My worms are making lovely compost in the kitchen bin, and I want them to have a goal in mind. People are asking why I started the worm bin. They aren't sure if I'm quite sane when I answer that I just thought it would be an interesting project.
[Worms are difficult to photograph, but you never have to worry about flash "red eye".]
So now I will be saying that the vermicompost will go into my container garden. I stopped at Home Depot for two cherry tomato plants, two pepper plants, one dill, and one bag-o-dirt. My shed had a big stack of flower pots, and I put the new plants in the largest ones. They don't quite feng and shi with Sammy Kaye, but they will do. Divided a couple mums, whether or not it is the right season.
Enjoyed the blooms on my "miniature" rose bushes. One has pink roses, and the other has orange petals with magenta edges.
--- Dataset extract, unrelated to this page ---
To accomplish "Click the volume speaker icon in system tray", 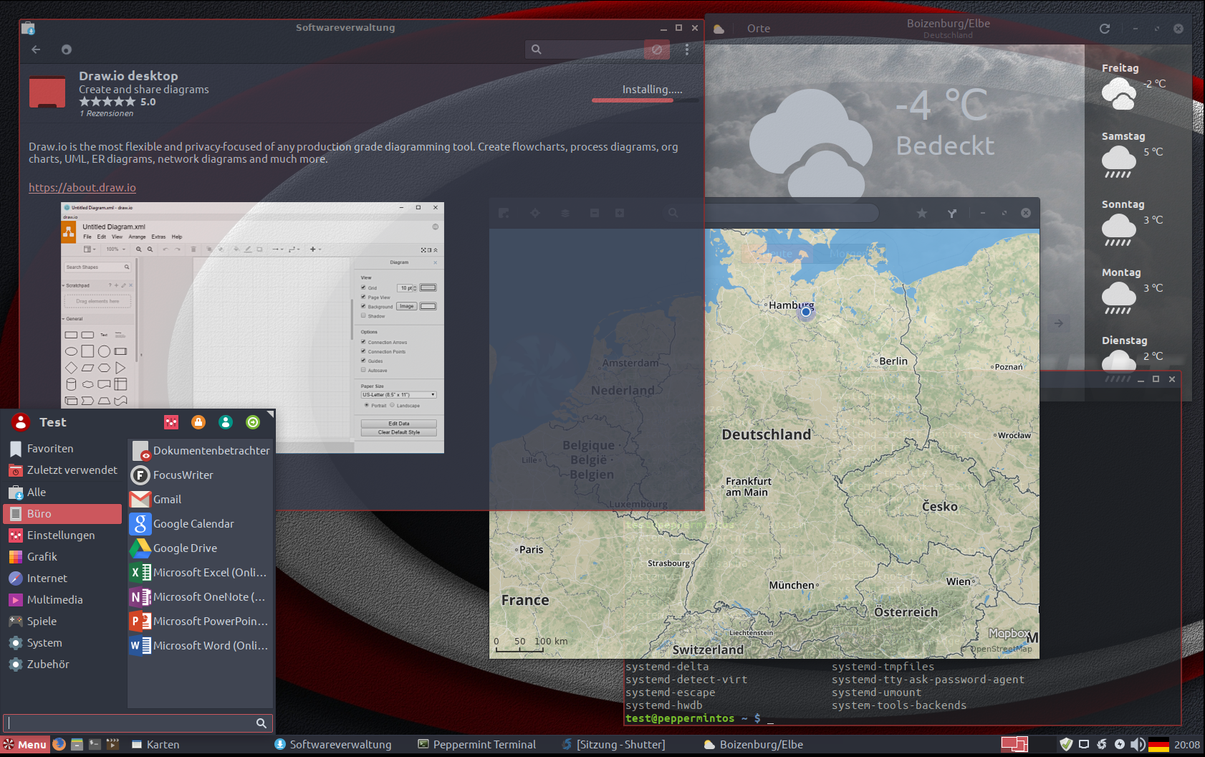I will tap(1137, 745).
I got them at the grocery store a few years back for a couple bucks each, when they were in four-inch pots, and four inches tall. The flowers are still "miniature," but the two foot tall rose bushes are ridiculously hardy and thrive on neglect.
But what about Q School and worm motivational goals? My worms have been eating my fruit and vegetable scraps for over two months now. It's time for me to stop adding food to the bin and let them finish turning what's there into compost for my container garden and house plants. It's time for these worms to go pro, bring home the trophies and the Green Jacket.
I don't want to go back to tossing all my garbage in the dumpster. I drilled aeration holes in an old, unattractive Rubbermaid storage container I found in the shed. It will be the patio bin. It has bedding, a bit of soil, and the largest and least decomposed materials I found in the kitchen bin. I've added a small fraction of the worms from the kitchen bin to the patio bin.
Called Dad while I sat out on the patio enjoying the improved scene. Dad, the lifelong golfer, is now a Golf Channel viewer. The name Q School popped into my head for the patio bin, where the worms will have rather primitive conditions and have to carry their own golf bags. The kitchen bin must be The Tour, a comparative vermi Palm Springs where the worms are playing for big money.
It's been a lovely day, but the To Do list is still waiting.